How long will this evolution take? Probably a few years or more, as both SOAs and unified communications mature in the enterprise. But PBX vendors Siemens and Avaya, as well as data upstarts BlueNote Networks and Ubiquity Software, are laying the groundwork today. Back-office service and application providers such as Salesforce.com and SAP are also jumping on the bandwagon, communications-enabling CRM and ERP applications, along with enterprise integrators such as IBM Global Services and Accenture.
SOA-enabled unified communications are not just another form of CTI (computer-telephony integration), more of the click-to-call and customer screen pops you’ve seen in the call center for years. The interactions between voice and data may well pervade the enterprise and will harness presence, “find me/follow me” (which tries multiple communication channels for a single user simultaneously), Web conferencing and video conferencing, and other advanced unified communications features to enhance collaboration, decision-making, and customer service. Applications will no longer have to access these functions directly through the specialized CTI protocols, such as TAPI, JTAPI, and CSTA, of yore. Business developers will no longer need to learn the intricacies of SIP. Instead, they can build applications that access unified communications in loosely coupled fashion via Web services protocols.
“CTI was never designed for the average developer,” says Anne Thomas Manes, Burton Group vice president and research director. “You needed people who were well experienced in the integration between the business application and all that archaic telephony networking stuff.

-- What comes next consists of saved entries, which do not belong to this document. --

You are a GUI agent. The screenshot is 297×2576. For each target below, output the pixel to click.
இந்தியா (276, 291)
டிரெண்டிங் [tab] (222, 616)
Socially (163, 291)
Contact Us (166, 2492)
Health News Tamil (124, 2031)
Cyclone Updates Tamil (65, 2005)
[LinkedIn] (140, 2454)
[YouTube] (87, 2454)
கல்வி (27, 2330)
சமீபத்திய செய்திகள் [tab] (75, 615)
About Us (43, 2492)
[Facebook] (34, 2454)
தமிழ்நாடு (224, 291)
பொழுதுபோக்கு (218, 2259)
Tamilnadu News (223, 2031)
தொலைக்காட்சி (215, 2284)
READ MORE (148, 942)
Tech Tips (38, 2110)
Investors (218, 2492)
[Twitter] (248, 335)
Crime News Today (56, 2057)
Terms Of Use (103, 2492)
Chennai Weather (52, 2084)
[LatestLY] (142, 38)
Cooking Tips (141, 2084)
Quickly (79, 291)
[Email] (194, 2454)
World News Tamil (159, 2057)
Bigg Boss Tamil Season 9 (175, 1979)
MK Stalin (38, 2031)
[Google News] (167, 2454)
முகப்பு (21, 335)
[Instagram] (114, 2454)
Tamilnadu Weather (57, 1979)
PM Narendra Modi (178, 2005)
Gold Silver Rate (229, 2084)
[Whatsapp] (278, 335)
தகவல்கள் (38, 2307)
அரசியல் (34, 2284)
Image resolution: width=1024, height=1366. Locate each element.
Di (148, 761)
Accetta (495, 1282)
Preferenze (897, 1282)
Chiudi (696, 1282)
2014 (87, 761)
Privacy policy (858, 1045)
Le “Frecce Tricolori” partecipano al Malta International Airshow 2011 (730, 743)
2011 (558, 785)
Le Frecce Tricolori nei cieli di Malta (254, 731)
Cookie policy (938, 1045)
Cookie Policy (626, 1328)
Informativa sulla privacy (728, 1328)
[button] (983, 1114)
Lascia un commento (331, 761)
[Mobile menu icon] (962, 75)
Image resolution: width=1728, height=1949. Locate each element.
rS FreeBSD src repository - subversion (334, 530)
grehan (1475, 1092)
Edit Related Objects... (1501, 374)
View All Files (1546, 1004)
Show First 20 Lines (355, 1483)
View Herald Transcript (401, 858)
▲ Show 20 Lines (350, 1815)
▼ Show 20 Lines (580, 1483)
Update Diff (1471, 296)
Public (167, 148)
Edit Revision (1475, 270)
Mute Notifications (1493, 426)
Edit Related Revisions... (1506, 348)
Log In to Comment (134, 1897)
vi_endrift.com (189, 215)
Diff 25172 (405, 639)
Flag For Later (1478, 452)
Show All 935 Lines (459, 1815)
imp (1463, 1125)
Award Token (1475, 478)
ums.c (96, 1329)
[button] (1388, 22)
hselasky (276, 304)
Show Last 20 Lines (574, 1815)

BlueNote, Avaya, and Siemens are encapsulating the arcane features of telephony and making them available as software services exposed through an open protocol interface that is much simpler for an application to consume.”
Aside from being easier and quicker for business developers, encapsulation means that telephony services such as presence, click-to-call, call routing, and Web conferencing can be combined with other communications and data services to create innovative new composite apps and services that can be recombined and reused to create still other new apps and services. “It’s part of the IT-ification of telecom,” says Ron Gruia, program leader of emerging communications at Frost & Sullivan. “No more rip and replace. Make it all modular, interoperable, and reusable.”
No single, killer app will drive widespread integration of unified communications into business processes. Instead, expect developers to discover hundreds of little ways to increase efficiency.